BRIEF A:
Arrange the entries from the line with "Screen dimensions: 1133x597" to the line with "[1029, 678]" as a Markdown table with the columns Row and Line. Omit blank lines.
═══ SOURCE DOCUMENT ═══
Thursday, January 15, 2009

The storyteller

esley Dowding, 58, collects stories, all sorts of stories from all sorts of places. Lesley is a storyteller. She writes a lot of her own stories and other storytellers pass on their stories.

"Just like ancient people. If you hear a story that someone tells you, say from Ireland, and you really like that story and think, wow, I could tell that, you ask permission. Can I tell that story?"

She doesn't read them out. Neither does she learn whole stories by heart. Instead, she learns the skeleton of the story.

"There are things you don't want to lose, so you might learn a phrase by heart."

And then the more she tells it, the more it changes. And it changes to fit the audience. Lesley doesn't just sit down and relate the story to her audience, she performs it for them.

"I get involved in the story, so I'm actually in the story. When I'm telling the story, I can see a picture of everything I say. It's like little videos going on in my head."

She goes to libraries, schools, anywhere she is invited, to weave her tales in such a way that she brings the imagination out in the audience through her words.

And fostering children's imaginations is one of the things she likes about storytelling.

"We live in a visual world, where children's imagination is almost stifled. Because, if you think about it, every picture, image, that a child gets is actually someone else's image. It's not theirs. But, if you give them words without the image, they have to start to put their own picture to it."

And she doesn't just tell stories to children.

She has written a fairy tale for adults called When Apples Were Golden, which takes an hour to tell. "That's quite tiring and you have to make sure you have your audience with you the whole way."

If Lesley was telling her own story, she would start by putting on the appropriate hat.
═══ MATERIAL SHOWN ═══
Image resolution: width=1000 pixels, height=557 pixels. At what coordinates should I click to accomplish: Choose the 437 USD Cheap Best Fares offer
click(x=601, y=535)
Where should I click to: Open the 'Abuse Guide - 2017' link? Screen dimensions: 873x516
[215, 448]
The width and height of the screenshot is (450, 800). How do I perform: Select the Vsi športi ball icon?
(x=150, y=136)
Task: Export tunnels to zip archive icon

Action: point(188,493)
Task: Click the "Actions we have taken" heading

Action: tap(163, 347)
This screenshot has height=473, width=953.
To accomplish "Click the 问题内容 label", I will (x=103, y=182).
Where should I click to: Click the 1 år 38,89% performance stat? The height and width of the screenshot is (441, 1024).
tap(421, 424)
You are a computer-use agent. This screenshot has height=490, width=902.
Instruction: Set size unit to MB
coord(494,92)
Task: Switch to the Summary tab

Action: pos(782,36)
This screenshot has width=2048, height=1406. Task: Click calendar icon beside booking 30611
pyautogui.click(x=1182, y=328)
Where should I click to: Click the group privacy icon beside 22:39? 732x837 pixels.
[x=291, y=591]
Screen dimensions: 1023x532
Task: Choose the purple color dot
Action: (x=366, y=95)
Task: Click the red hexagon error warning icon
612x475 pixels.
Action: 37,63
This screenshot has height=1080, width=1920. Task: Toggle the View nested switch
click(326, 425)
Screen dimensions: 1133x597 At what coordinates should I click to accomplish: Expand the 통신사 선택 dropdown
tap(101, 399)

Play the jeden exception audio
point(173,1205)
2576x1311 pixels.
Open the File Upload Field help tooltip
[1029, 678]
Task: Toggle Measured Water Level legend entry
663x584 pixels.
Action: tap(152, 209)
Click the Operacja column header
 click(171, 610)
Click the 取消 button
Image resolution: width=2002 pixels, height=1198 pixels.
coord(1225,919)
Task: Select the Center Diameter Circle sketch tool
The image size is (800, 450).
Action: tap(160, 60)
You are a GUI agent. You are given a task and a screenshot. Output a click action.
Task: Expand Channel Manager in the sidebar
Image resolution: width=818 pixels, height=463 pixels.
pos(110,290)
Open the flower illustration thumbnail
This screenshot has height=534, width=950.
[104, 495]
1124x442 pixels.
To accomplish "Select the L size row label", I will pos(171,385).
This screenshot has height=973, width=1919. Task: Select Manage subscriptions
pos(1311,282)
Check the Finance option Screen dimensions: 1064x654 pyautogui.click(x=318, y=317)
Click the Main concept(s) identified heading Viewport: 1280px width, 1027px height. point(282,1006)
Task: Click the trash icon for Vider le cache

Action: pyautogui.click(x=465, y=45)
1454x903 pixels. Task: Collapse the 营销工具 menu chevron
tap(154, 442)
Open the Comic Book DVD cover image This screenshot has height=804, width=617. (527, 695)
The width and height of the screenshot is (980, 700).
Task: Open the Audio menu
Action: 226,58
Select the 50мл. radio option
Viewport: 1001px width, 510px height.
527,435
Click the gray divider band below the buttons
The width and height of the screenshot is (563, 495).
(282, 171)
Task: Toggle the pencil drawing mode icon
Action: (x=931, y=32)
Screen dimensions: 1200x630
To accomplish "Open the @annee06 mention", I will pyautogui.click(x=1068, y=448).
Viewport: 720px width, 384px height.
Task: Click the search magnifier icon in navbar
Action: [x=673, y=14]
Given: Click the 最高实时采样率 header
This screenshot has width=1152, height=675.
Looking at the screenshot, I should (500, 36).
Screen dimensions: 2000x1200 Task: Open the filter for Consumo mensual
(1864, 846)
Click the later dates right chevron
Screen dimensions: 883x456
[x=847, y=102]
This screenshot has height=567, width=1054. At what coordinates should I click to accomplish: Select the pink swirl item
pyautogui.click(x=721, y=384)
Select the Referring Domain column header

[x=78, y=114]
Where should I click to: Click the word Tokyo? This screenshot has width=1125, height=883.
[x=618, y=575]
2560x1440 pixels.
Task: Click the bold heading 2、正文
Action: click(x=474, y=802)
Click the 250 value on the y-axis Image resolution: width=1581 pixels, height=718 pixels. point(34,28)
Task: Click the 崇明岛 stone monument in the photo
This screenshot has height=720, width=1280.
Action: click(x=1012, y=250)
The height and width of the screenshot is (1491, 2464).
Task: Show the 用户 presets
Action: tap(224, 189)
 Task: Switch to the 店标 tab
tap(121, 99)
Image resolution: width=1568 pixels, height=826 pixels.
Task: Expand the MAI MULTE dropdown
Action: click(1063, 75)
═══
BRIEF B:
Reproduce the storyteller profile from "And fostering children's" to "stories to children.", substituting "smothered" for "stifled".

WORKED SOLUTION A:
| Row | Line |
|---|---|
| 1 | Screen dimensions: 1133x597 At what coordinates should I click to accomplish: Expand the 통신사 선택 dropdown |
| 2 | tap(101, 399) |
| 3 | Play the jeden exception audio |
| 4 | point(173,1205) |
| 5 | 2576x1311 pixels. |
| 6 | Open the File Upload Field help tooltip |
| 7 | [1029, 678] |

WORKED SOLUTION B:
And fostering children's imaginations is one of the things she likes about storytelling.

"We live in a visual world, where children's imagination is almost smothered. Because, if you think about it, every picture, image, that a child gets is actually someone else's image. It's not theirs. But, if you give them words without the image, they have to start to put their own picture to it."

And she doesn't just tell stories to children.